- **PROBLEM REQUIREMENTS**: Please take the lines from the one holding "SNFF11 (92, 32)" through the one holding "a média da saca" in the data below and copy them exactly.

- **PROVIDED ENTRIES**:
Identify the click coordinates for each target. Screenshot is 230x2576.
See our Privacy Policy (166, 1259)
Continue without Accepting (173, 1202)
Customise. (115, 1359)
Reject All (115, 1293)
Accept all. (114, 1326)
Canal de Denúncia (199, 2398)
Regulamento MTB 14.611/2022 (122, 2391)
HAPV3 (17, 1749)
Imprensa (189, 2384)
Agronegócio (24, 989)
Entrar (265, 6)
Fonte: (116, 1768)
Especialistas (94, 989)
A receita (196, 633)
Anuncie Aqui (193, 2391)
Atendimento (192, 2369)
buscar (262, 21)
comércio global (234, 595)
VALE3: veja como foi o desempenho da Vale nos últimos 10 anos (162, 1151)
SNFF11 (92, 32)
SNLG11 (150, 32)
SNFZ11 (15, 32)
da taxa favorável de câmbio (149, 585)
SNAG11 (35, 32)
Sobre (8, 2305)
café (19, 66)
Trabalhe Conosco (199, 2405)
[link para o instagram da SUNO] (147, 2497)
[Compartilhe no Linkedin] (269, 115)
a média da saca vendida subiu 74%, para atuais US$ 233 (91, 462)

---

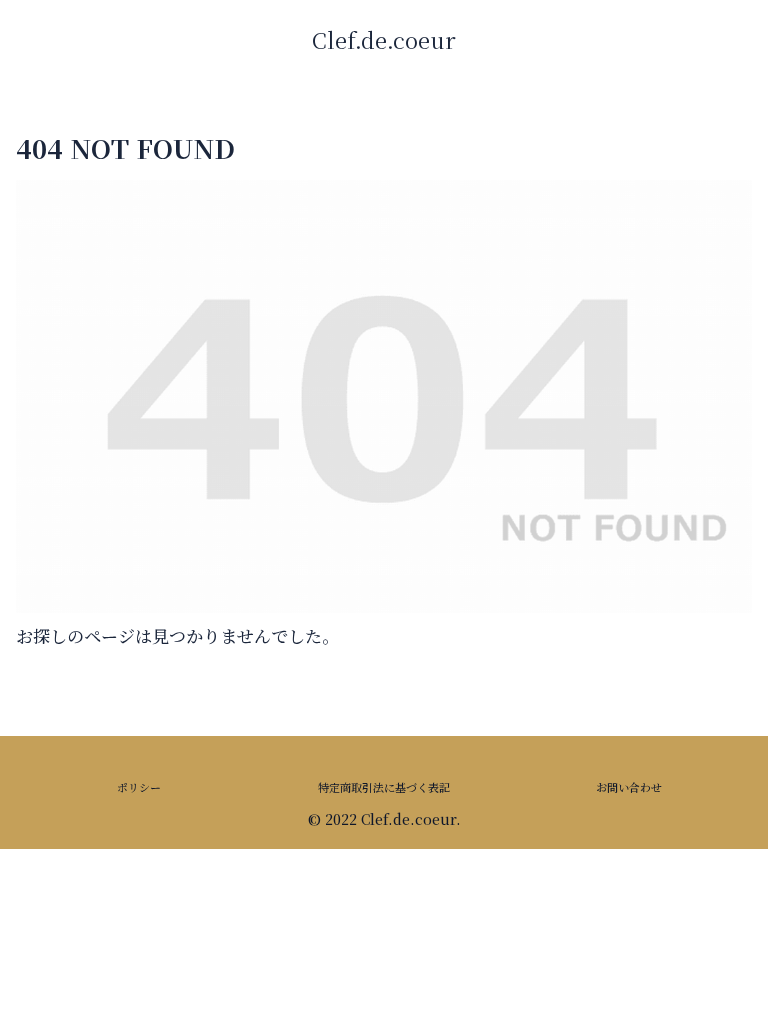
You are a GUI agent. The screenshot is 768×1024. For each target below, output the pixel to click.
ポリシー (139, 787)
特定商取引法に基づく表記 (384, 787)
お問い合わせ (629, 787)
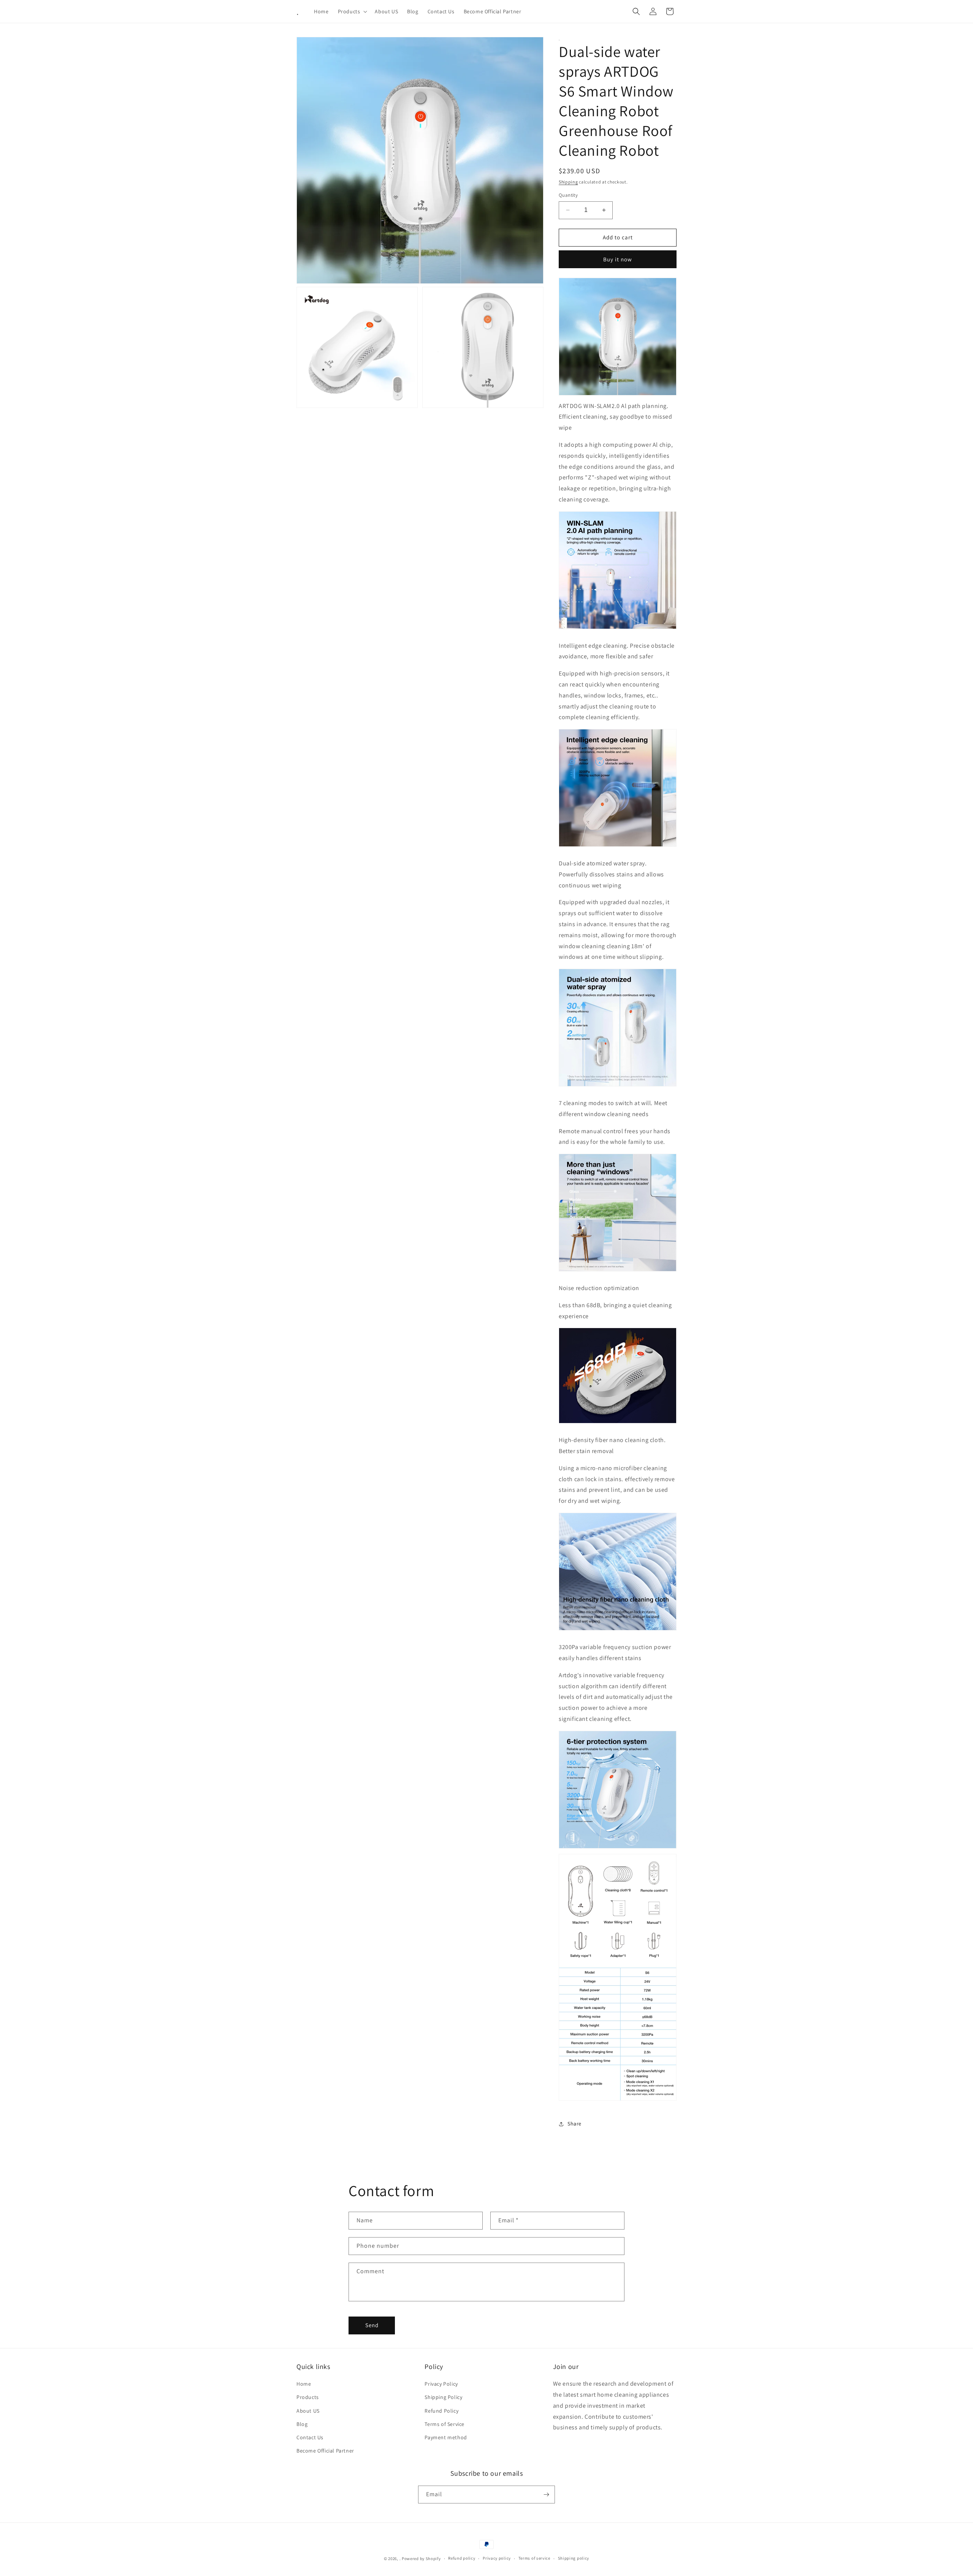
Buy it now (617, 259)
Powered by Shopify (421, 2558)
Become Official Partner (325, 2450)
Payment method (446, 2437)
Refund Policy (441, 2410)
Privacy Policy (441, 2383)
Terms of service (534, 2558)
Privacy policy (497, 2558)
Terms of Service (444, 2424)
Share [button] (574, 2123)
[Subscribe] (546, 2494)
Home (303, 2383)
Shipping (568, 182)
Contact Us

==

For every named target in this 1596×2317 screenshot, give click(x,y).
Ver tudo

- **ANSWER FOR THIS EXERCISE**:
SNFF11 (92, 32)
SNLG11 (150, 32)
SNFZ11 (15, 32)
da taxa favorável de câmbio (149, 585)
SNAG11 (35, 32)
Sobre (8, 2305)
café (19, 66)
Trabalhe Conosco (199, 2405)
[link para o instagram da SUNO] (147, 2497)
[Compartilhe no Linkedin] (269, 115)
a média da saca vendida subiu 74%, para atuais US$ 233 (91, 462)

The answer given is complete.